ZEBULON — Consultants steering Zebulon through the formation of a Unified Development Ordinance had town staff eject a member of the media from what was advertised as a public meeting on Tuesday.
In a follow-up interview Wednesday, a representative of the consulting firm said that particular meeting should have never been advertised as open to the public.
It was one of several sessions held Tuesday through Thursday at town hall by The Lawrence Group and the town to introduce the UDO process and seek input from various sectors of the community. Some of the sessions were designed to be open to the public but some were not, according to Craig Lewis, the firm’s director of planning.
“We had some miscommunication between us and the town as to how we advertised this,” Lewis said. “That was our fault. We gave them a schedule of groups we would normally invite. We didn’t realize they were going to broadcast that as a public schedule.”
The town is attempting to create its first UDO, a comphrensive document that combines a number of zoning and development ordinances and establishes policies designed to direct growth into the future.
Zebulon Planning Director Mark Hetrick asked an Eastern Wake News reporter to leave a focus group for developers and home builders at the request of Lawrence Group representatives.
Lewis later said he did not want the presence of the media to discourage other members of the public from being straightforward during the session. Only one other member of the public, Tommy Perry, who has tried in the past to develop property that he owns, attended the focus group.
Zebulon Town Manager Rick Hardin overruled Hetrick’s decision to eject the reporter after noting the meetings were billed as open to the public.

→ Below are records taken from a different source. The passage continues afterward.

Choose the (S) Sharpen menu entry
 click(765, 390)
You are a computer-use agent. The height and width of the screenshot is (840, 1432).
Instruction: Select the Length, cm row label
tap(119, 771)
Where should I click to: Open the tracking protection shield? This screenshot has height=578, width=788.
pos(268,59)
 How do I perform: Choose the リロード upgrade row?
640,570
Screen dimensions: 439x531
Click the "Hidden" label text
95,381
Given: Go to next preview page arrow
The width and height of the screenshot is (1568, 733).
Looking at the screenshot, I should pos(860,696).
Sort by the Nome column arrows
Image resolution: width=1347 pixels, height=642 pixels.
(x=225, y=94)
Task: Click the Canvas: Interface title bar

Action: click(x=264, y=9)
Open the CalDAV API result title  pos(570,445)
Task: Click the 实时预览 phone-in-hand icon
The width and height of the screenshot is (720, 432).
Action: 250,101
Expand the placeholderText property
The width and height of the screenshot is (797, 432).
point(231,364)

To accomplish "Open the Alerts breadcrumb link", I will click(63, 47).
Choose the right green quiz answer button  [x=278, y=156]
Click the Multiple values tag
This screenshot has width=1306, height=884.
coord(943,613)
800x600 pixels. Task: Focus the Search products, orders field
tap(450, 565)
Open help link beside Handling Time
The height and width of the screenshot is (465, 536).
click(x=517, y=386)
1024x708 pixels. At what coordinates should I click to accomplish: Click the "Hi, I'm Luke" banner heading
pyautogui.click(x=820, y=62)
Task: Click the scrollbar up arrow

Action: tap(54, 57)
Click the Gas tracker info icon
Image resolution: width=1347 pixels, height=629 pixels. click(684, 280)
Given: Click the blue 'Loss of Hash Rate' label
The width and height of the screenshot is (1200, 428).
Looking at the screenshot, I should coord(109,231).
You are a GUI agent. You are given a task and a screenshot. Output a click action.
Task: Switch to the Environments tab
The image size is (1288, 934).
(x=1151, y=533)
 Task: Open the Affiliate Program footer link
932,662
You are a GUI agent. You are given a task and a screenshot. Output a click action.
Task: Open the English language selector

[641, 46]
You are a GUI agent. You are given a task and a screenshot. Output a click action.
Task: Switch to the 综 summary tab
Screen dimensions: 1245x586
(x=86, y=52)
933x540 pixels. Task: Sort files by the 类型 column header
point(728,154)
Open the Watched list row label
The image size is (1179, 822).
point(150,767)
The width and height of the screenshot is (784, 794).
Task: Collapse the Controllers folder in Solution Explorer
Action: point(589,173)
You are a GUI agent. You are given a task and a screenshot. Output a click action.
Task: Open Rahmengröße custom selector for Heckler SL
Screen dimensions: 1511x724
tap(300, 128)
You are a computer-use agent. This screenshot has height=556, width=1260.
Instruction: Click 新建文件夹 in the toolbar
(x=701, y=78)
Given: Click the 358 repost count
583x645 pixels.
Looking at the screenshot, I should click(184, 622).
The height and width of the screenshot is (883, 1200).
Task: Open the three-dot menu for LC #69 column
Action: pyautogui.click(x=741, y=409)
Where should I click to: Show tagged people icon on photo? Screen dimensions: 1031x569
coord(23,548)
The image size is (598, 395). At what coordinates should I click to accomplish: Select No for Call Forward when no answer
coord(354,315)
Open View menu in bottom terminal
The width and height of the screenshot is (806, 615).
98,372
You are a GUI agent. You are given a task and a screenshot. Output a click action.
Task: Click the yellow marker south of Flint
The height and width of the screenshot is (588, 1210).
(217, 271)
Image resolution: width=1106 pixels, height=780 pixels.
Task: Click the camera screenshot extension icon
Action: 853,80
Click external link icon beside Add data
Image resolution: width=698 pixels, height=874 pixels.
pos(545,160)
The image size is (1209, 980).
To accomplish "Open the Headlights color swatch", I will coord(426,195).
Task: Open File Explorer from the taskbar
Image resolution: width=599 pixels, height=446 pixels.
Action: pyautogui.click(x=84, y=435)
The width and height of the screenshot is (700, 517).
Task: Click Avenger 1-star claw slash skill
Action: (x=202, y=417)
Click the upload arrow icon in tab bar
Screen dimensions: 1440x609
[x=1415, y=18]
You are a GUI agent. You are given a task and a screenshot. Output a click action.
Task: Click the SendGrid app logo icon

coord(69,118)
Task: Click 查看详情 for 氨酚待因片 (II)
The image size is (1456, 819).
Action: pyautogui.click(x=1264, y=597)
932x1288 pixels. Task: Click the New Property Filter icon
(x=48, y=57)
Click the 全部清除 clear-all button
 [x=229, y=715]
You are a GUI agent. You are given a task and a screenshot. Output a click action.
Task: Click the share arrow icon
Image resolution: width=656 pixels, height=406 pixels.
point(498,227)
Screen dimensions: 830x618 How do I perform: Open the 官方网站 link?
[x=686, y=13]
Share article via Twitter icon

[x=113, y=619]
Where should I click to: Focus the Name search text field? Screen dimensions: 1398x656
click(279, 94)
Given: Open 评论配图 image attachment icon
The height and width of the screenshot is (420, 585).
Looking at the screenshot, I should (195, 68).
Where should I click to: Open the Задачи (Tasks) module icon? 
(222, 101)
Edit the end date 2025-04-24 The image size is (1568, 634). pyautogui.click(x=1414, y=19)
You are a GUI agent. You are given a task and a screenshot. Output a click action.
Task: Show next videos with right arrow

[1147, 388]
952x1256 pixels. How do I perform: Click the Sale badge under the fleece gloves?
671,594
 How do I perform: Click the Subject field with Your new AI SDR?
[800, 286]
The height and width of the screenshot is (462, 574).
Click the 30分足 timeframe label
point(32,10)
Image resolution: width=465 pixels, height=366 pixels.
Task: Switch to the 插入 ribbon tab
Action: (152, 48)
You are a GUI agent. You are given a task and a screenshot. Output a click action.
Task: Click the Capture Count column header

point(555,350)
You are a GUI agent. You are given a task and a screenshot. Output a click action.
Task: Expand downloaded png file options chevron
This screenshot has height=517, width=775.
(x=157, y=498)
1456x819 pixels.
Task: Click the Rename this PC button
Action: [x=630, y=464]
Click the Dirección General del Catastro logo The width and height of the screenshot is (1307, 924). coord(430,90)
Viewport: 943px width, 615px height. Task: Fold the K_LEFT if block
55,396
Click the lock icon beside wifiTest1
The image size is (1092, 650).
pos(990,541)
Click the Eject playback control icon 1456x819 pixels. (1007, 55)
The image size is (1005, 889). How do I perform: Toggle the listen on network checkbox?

Mike Tadych, a Raleigh lawyer who handles open government matters, agreed.
“When you open the doors and invite the public, you don’t need to close the doors to certain members of the public,” Tadych said.
When the reporter re-entered the meeting room, however, Perry and firm representatives exchanged business cards and concluded their session within a couple minutes.
Lewis said even town staff members were asked to not participate in the non-public, focus group sessions for the same reason the reporter was driven out.
“We try to get unfiltered feedback regarding people’s experience with the rules of the development process,” Lewis said Wednesday. “Generally, in small towns where everyone knows everybody, (people) don’t want to say something that’s harsh and have something come back and bite them in the future.
“We’re trying to get people’s actual opinion of what the town’s doing or not doing. That’s why we like to keep the groups small. It is confidential information we wouldn’t normally provide in an open, public session.”
He said Hetrick was not present at the focus group for developers and home builders from the time the reporter was asked to leave until Hetrick returned to inform the group that the reporter was to be readmitted. However, Hetrick was sitting in on the focus group after the reporter had been ordered out.
Lewis also said Hetrick was allowed to sit in on a Wednesday morning focus group for chamber of commerce representatives, merchants and business owners.
“It wasn’t as big a priority in terms of confidentiality,” Lewis said of Hetrick attending the focus group Wednesday. He said talking with business and chamber representatives was different than talking with developers.
Tadych, the First Amendment lawyer, said the process would likely turn out better if the entire effort is opened to public inspection.
“In Zebulon, it’s starting to feel like they are experiencing growing pains of the success of this entire region. Openness toward that process will likely lead to a better result,” Tadych said.